▸ **TASK OBJECTIVE**
Copy exactly the lines of the records below, starting at the line that contains "The height and" and continuing through the last line, both included; omit any pictures.

▸ **DATA RECORDS**
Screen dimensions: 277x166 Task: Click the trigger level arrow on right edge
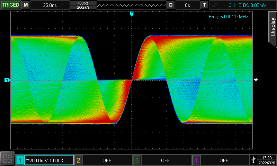(x=256, y=80)

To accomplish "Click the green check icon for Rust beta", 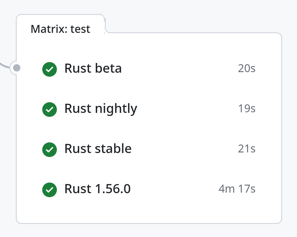I will 50,69.
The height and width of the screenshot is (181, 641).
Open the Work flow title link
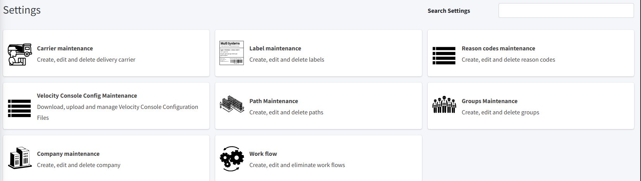pyautogui.click(x=263, y=154)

▸ **OUTPUT OF THE TASK**
The height and width of the screenshot is (181, 641).
Open the Work flow title link
pyautogui.click(x=263, y=154)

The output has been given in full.